アブソリューション

 最近やっと、自分の幅が少し広がったように思う。というのも、酒やタバコを受け入れられるようになったからだ。
 もともと潔癖でクソ真面目な性格の私は、タバコを吸うことや、酒を飲むことが大嫌いだった。タバコは単純に煙が嫌ってのもあって、年齢に関係なくできれば吸って貰いたくない。酒も、未成年だろうが成人だろうが、べろべろに酔っ払ってワケわかんねぇことを言ったりしたりする連中が居る。そこへ仲間入りするのはもちろん、そういう奴らと関わり合いになるもゴメンだった。
 今でもそこに好んで仲間入りしたいとは思わない。ただ、その言い分を、少し認められるようになったのだ。
 タバコを吸う友人は、「タバコ吸わんとやってられん」と言う。私がチョコレートを食べないとやっていられなくなるように。タバコは体に悪いからその点は歓迎できないけれど、それでも、何かを原動力に自分を動かそうとするその行為は、私と同じ。みんな、同じ。

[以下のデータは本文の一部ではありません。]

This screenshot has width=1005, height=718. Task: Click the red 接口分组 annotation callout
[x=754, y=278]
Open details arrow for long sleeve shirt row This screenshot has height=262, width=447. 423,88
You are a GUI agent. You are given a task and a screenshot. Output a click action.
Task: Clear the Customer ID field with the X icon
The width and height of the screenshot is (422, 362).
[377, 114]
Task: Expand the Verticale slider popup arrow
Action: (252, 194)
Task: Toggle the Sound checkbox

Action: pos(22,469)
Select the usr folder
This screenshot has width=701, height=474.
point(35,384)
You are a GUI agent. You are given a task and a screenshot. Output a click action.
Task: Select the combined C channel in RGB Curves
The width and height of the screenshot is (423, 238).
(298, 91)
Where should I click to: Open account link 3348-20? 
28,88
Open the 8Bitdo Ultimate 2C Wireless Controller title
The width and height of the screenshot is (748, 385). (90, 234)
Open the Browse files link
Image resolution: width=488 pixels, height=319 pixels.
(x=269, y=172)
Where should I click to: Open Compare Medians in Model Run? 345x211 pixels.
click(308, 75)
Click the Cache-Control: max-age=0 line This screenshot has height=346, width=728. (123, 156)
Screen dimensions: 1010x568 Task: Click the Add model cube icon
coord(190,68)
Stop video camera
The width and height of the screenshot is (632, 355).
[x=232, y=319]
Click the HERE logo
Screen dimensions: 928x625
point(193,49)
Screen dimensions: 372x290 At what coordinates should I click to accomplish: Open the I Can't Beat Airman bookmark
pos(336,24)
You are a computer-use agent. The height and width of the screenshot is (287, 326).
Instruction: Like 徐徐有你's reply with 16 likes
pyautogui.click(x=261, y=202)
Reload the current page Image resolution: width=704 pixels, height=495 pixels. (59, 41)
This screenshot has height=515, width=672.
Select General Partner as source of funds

 自分に餌を与えて、生きている。楽しさを呑んで、生きている。
 何度も教えられてきたのに、私は学ぼうとしなかった。シャッタウトして、ジ・エンド。受け入れる前に拒否してきた。だからこれからは、もっともっと受け入れてみたい。呑み込んでみたい。その後で、嫌いなものは嫌いだと、吐き出してやればいいと思う。他人が歩いてきた道を、他人が歩いている道を、私が歩きなおすことはできない。だから。その道で見たものを、学んでいくしかない。って、やっと思えるようになった。